Tarquin Hall announces his arrival on the Crime Writers scene with a superbly smooth-paced mystery. Modern day India is splendidly portrayed with rich Punjabi traditions expertly depicted in detective Vish Puri’s lifestyle.
Puri, aka Chubby, is a presumptuous foodie who heads Most Private Investigators with a controlling streak. His sidekicks are efficient and have amusing names like Handbrake, Facecream and Tubelight. They are both awed and wary of their “Boss” at the same time. Puri’s modus operandi of investigation involves sticking to the basics and going after his prey with pitbull-like determination. A thorough student of India’s age-old detection techniques formulated by Chanakya (administrator par excellence of the Maurya dynasty, 300 BC), Puri is not impressed by Johnny-come-lately detectives like Sherlock Holmes.

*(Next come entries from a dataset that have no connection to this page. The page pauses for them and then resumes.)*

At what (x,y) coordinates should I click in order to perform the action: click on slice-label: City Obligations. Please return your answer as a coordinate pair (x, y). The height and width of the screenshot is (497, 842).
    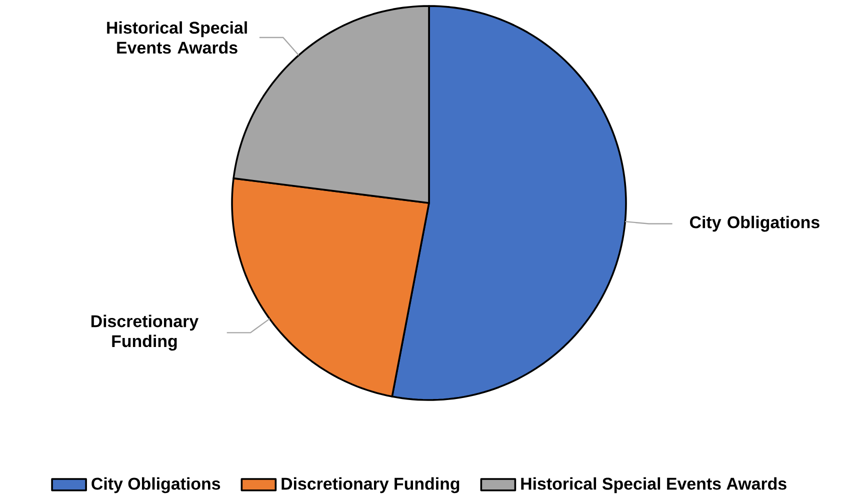
    Looking at the image, I should click on (755, 224).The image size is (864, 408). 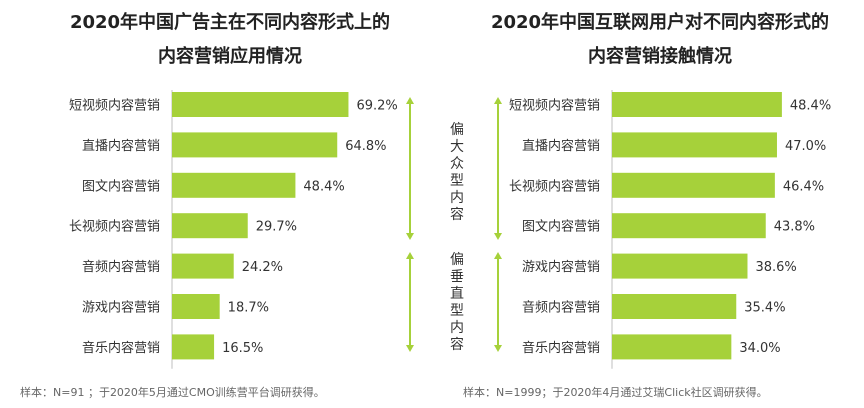 I want to click on chart2-value-label: 47.0%, so click(x=806, y=146).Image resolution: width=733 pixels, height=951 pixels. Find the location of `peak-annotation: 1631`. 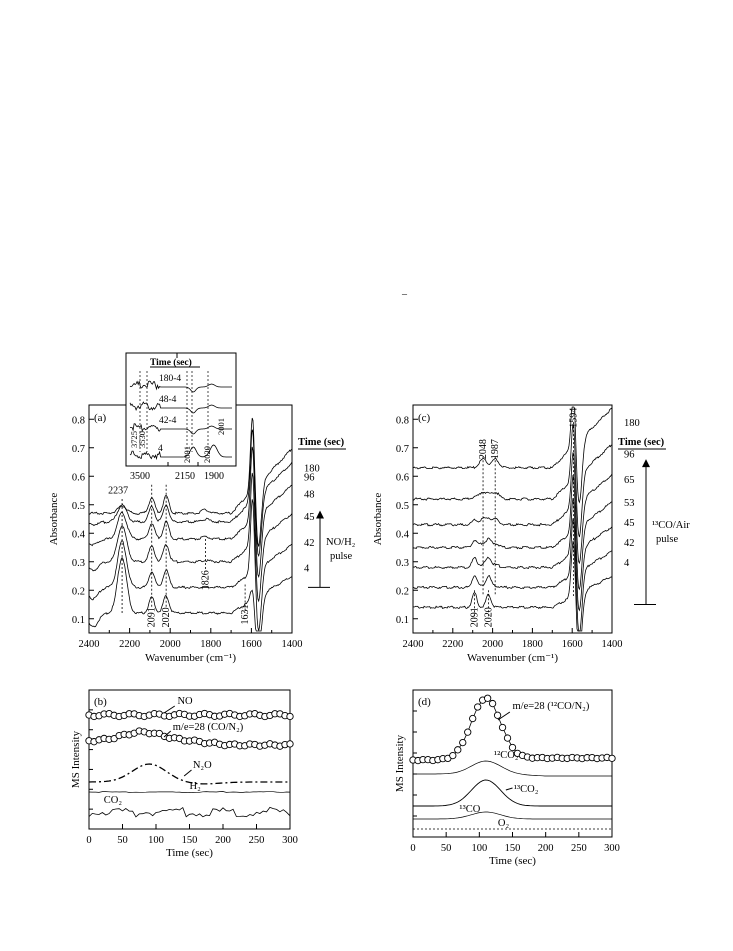

peak-annotation: 1631 is located at coordinates (246, 614).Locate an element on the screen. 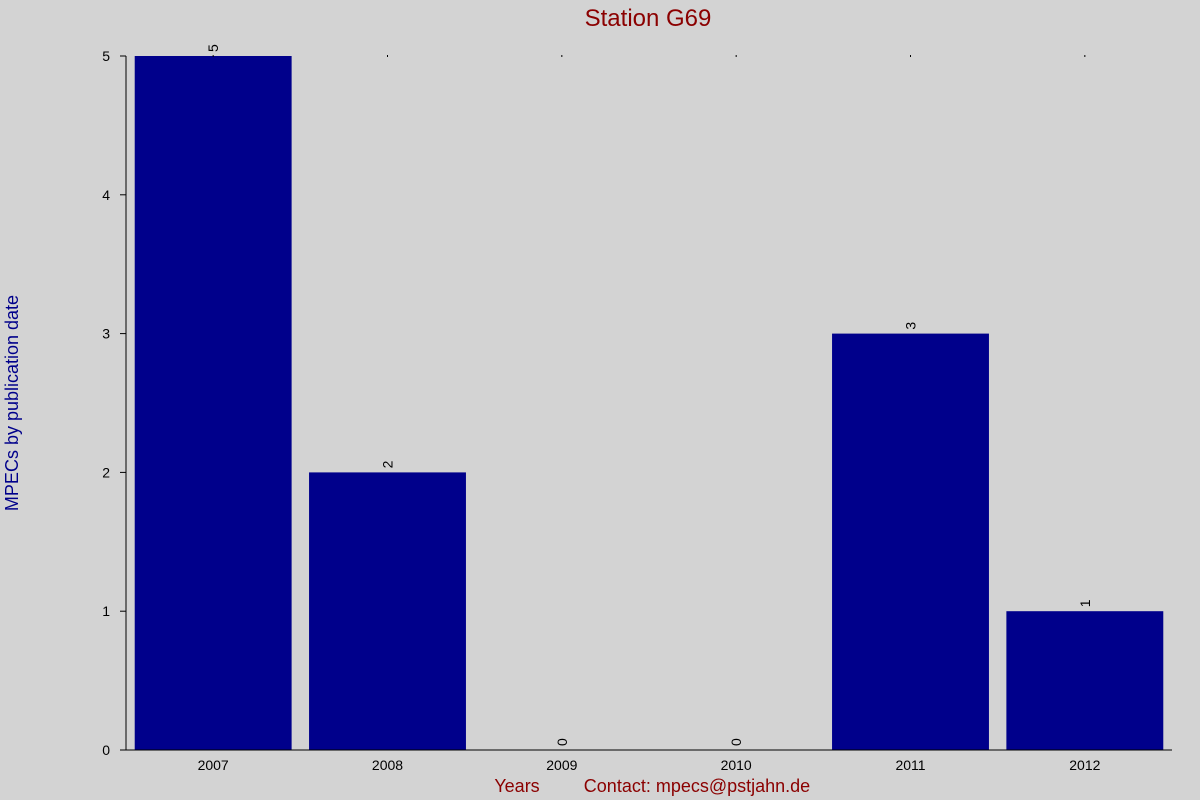 The image size is (1200, 800). x-tick-label: 2011 is located at coordinates (910, 765).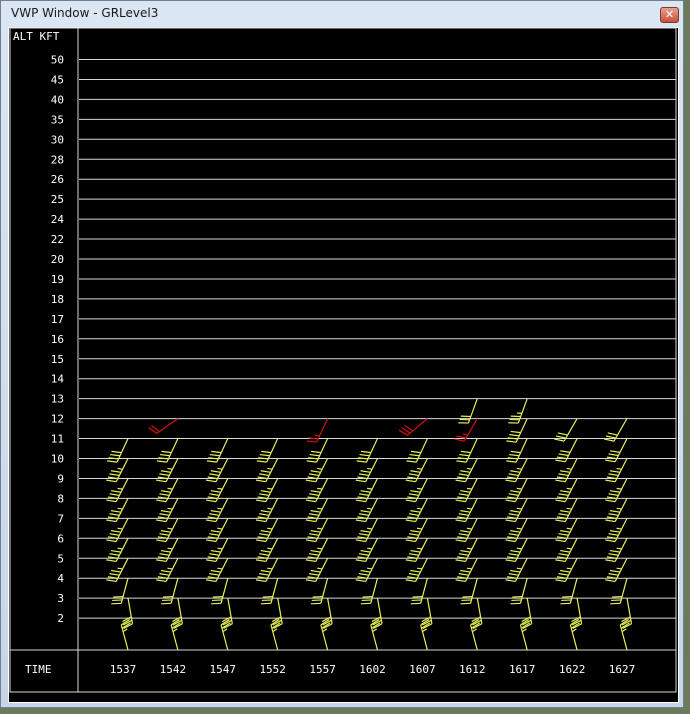 The image size is (690, 714). Describe the element at coordinates (58, 140) in the screenshot. I see `altitude-tick-label: 30` at that location.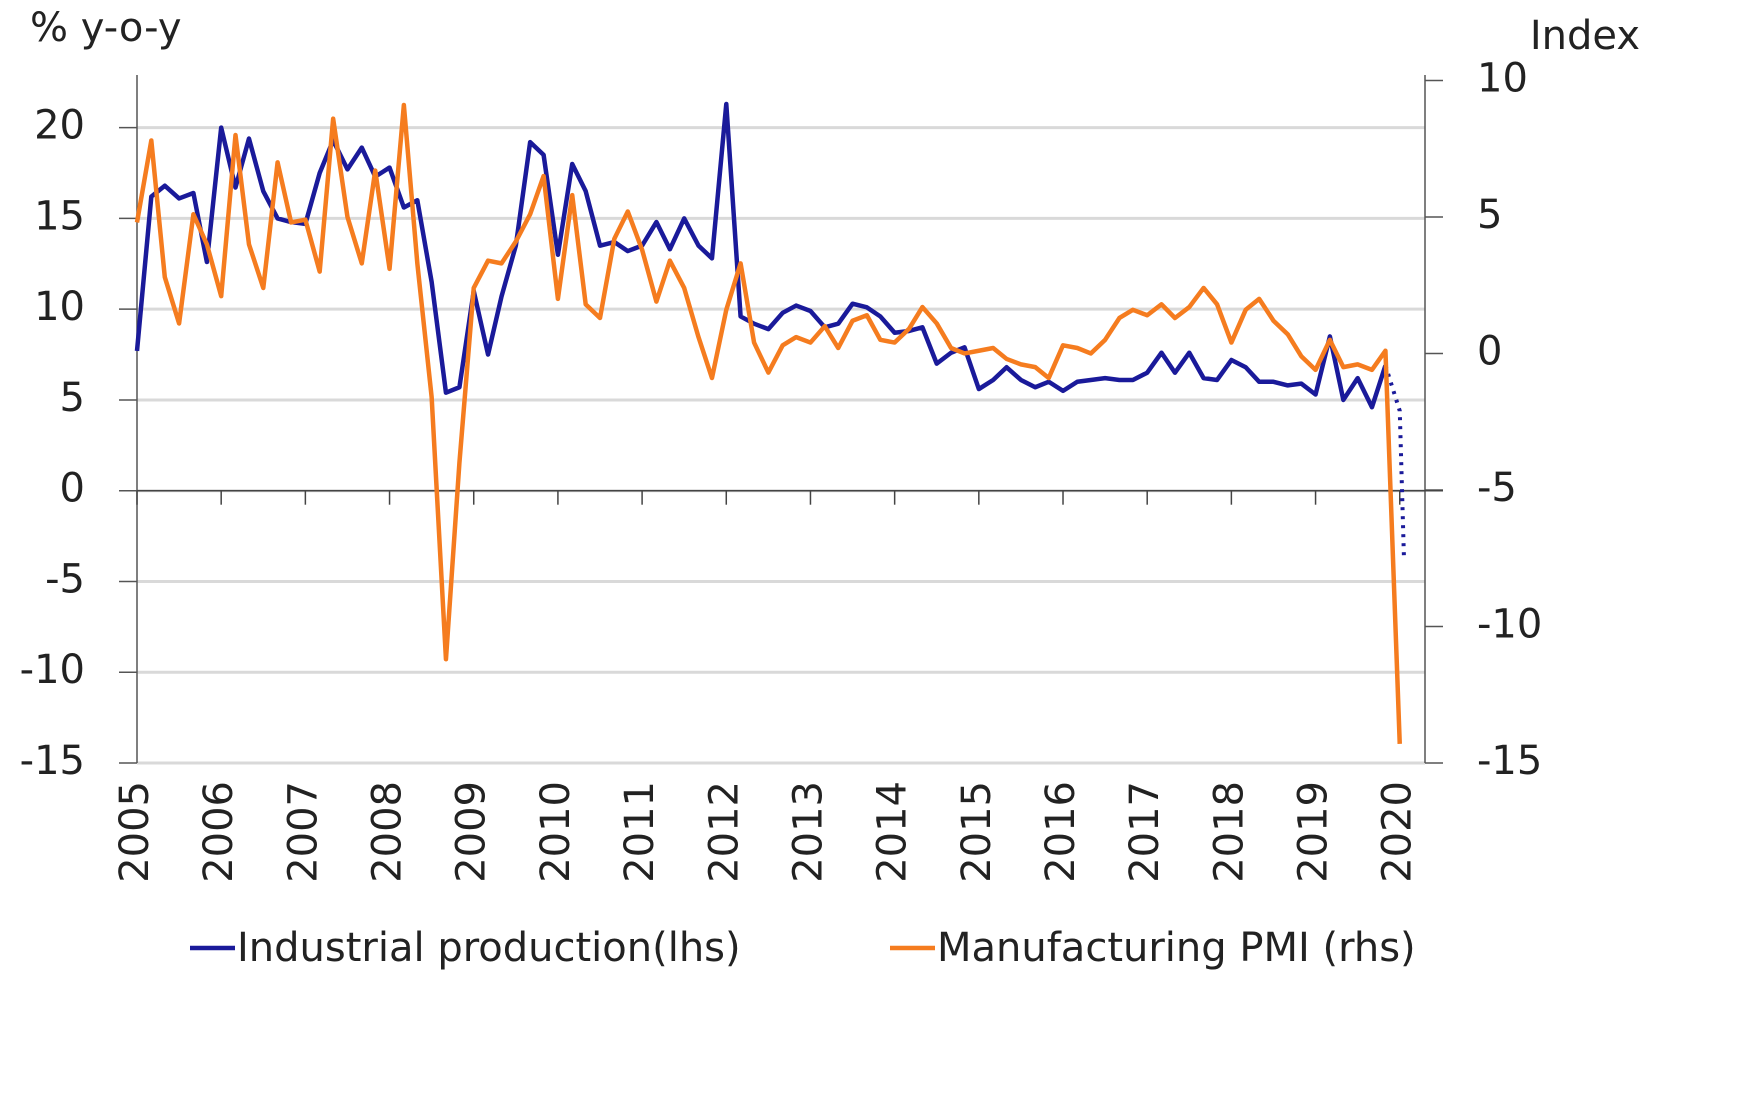 The image size is (1756, 1093). Describe the element at coordinates (219, 832) in the screenshot. I see `x-tick-label: 2006` at that location.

The mystery itself unfolds and is cracked in a way that is not typical of present-day Western novels. The primary reason is the differences in interaction amongst the primary characters in accordance with prevalent norms of Indian society. The average Westerner might find a throwback to the days when butlers, helps and cooks were commonplace while the story is actually set in the contemporary and progressive suburbs of New Delhi. With his client in jail, the police as his opponents and the media playing truant, Puri methodically puts together each piece of the puzzle and succeeds in maintaining his record of never leaving a case unsolved.
Hall does a commendable job of trying to weave multiple parallel stories, one involving an attempt on Puri’s life and the other concerning a matrimonial investigation (Puri’s flagship line of business), alongside the main plot, Mortimer-style. Vish Puri comes across as a healthy combination of Poirot and Rumpole. Let’s hope that he continues to milk his newfound market for probing serious crime.